A peer has said the British government is "living in a fantasy world" if it doesn't think Pakistani Christians face outright persecution in their own country.

Lord David Alton was speaking at the launch of an All Party Parliamentary Group (APPG) report he was apart of, which is urgently calling on the UK to formally recognise that all Christians in the country, as well other minorities, face "a real risk of persecution".

Current legal guidance used by the Home Office does not currently acknowledge all believers in Pakistan as facing this level of threat because of their faith in Christ.

Under Pakistan's blasphemy laws, a person can be sentenced to death for insulting the Prophet Muhammad. The laws are often used to target Christians.

If Britain was to change it's default stance, it could lead to greater pressure being put on Pakistani authorities to change the country's blasphemy laws and better protect minorities.

It could also lead to more suffering Pakistani Christians being granted asylum, and for those processes to be handled more quickly.

The report also urges the UK government to make sure aid money it gives to Pakistan does not accidentally fuel Christian persecution, by going to organisations which do not respect freedom of religion - something enshrined in Pakistan's constitution.

According to Lord Alton, Pakistan is the biggest recipient of British bilateral aid in the world, receiving more than £1bn from the United Kingdom in the last two years.

In an exclusive interview with Premier at the report's launch in the House of Lords, he told us: "The UK government is living in a fantasy world if they don't think that there is outright persecution in Pakistan.

"Tell that to the children who watched the mob of 1200 people burn their parents alive in a kiln.

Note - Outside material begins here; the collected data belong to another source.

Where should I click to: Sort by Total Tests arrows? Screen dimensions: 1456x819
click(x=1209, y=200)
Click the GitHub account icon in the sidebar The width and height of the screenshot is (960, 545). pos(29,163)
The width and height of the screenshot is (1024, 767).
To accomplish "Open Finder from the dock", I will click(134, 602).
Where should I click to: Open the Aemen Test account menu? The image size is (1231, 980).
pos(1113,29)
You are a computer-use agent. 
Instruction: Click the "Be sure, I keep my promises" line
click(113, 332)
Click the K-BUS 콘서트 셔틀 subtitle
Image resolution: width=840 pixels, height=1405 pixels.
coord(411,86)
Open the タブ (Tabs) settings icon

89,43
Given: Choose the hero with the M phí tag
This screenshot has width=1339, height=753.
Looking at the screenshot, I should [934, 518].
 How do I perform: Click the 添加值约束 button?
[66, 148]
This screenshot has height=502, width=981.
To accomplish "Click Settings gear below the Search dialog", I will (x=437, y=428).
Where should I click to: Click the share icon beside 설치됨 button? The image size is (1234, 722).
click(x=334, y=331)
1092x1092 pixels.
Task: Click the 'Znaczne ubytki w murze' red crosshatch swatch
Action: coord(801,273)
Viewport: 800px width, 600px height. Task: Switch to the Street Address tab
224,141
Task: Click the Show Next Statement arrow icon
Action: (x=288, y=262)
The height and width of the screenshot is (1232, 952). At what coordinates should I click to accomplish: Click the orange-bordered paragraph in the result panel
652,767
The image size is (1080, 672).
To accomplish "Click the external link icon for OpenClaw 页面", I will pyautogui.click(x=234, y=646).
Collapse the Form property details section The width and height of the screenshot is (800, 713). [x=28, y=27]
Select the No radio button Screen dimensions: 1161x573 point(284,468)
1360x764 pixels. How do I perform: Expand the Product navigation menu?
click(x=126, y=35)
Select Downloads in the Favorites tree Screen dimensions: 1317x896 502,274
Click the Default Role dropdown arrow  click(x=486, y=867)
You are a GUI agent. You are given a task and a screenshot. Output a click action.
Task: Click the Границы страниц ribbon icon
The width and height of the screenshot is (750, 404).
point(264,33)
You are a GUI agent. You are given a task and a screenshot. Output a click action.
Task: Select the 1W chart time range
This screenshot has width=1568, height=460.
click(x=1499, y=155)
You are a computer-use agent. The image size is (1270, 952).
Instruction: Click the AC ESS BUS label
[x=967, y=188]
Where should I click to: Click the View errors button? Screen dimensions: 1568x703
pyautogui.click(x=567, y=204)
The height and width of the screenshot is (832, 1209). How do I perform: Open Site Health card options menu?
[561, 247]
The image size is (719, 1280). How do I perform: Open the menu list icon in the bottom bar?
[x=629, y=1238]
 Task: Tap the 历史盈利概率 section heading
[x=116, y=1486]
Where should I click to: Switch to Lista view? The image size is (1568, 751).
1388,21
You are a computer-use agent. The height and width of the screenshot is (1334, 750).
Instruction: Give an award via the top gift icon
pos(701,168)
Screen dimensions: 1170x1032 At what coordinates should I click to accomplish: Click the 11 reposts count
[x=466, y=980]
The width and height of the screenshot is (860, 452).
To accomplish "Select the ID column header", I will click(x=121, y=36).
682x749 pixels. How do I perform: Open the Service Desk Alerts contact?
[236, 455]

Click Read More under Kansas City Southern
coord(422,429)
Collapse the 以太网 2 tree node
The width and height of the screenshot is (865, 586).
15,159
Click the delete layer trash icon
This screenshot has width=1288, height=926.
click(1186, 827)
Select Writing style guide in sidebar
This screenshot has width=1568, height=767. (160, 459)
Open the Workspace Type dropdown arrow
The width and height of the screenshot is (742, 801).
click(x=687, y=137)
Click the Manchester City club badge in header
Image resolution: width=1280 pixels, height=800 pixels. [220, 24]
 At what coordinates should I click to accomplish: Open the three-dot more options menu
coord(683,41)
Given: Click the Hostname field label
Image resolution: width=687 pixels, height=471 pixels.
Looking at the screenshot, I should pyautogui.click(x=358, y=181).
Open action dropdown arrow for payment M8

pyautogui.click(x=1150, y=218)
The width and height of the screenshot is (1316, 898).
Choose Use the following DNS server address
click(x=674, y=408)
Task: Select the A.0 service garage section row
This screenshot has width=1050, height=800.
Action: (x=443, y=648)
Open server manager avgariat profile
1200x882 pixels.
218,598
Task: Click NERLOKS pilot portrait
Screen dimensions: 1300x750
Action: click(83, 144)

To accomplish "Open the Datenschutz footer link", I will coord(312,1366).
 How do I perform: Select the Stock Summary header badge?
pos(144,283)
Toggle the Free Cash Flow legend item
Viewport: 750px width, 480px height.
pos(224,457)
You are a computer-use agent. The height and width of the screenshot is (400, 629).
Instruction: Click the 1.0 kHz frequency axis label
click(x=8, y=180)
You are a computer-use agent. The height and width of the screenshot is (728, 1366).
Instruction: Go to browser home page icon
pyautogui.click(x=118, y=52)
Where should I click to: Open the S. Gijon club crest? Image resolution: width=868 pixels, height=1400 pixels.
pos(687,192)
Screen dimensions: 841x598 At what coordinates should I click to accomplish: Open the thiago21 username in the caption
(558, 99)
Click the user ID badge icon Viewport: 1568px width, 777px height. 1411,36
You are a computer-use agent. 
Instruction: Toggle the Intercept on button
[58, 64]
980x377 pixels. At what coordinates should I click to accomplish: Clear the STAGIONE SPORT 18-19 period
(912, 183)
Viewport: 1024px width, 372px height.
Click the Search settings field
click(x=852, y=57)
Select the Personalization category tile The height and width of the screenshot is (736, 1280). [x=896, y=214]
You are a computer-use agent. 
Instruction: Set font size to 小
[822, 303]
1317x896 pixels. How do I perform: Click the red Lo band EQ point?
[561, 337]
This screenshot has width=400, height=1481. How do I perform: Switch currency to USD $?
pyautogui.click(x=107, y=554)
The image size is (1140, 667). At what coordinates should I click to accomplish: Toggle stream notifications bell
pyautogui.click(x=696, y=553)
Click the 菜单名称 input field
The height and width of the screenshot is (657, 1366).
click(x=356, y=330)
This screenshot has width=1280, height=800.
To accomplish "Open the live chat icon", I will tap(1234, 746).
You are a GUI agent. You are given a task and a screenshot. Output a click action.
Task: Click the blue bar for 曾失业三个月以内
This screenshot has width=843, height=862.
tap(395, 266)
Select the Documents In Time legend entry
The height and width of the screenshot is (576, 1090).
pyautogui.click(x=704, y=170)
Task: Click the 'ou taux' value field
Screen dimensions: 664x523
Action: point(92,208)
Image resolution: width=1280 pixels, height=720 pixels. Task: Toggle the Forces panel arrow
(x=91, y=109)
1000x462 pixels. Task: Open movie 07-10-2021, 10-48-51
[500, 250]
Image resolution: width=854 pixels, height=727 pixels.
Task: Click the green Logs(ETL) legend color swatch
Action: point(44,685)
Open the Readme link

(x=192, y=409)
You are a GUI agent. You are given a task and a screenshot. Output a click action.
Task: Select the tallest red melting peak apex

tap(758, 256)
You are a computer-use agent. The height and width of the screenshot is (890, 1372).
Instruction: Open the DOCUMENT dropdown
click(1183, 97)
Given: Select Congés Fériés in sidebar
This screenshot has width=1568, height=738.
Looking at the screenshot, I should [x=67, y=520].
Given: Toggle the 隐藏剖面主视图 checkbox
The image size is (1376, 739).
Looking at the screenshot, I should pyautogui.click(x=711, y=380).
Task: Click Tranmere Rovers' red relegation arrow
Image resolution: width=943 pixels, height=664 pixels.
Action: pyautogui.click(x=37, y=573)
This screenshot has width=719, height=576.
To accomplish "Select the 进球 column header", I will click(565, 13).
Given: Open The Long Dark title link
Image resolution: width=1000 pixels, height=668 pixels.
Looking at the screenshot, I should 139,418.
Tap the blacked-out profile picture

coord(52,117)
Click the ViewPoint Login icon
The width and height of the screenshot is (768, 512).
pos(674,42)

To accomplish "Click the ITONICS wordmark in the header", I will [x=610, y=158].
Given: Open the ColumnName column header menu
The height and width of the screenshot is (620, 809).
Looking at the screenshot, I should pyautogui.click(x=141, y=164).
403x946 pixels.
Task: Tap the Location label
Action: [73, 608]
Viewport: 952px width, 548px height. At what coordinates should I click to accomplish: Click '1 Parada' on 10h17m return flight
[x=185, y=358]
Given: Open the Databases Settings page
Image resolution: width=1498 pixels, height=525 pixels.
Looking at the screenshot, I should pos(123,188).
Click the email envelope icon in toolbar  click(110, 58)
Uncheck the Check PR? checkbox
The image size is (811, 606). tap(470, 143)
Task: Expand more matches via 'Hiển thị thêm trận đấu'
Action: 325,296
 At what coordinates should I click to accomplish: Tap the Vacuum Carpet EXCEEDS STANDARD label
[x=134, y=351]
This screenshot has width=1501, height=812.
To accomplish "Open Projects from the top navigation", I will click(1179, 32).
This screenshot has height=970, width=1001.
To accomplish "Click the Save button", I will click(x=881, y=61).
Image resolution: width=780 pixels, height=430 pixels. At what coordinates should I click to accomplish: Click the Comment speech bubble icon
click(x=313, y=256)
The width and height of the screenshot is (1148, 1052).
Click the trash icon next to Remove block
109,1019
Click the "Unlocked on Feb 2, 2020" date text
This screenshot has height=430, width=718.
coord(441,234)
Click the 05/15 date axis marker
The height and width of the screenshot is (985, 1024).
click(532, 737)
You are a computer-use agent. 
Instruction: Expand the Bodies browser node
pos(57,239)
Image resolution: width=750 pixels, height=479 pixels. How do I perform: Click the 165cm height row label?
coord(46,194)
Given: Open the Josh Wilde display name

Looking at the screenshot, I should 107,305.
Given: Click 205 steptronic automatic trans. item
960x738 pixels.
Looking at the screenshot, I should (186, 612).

Tell that to the Anglicans who were worshipping in their church in Peshawar, over a hundred of whom were murdered in a bombing. Tell it to the family of the Catholic Minister for Minorities Shahbaz Bhatti who was assasinated on the streets and still no one brought to justice."

The APPG report came after Lord Alton visited hundreds of Pakistani Christians detained in Thailand, who were waiting to see if they'd be granted asylum.

Thousands were being kept in Bangkok. At the detention centre Lord Alton visited, hundreds shared individual rooms and took it in turns to sleep on the floor because there wasn't enough space.

The Group then began formally investigating the plight of believers both inside and outside of Pakistan.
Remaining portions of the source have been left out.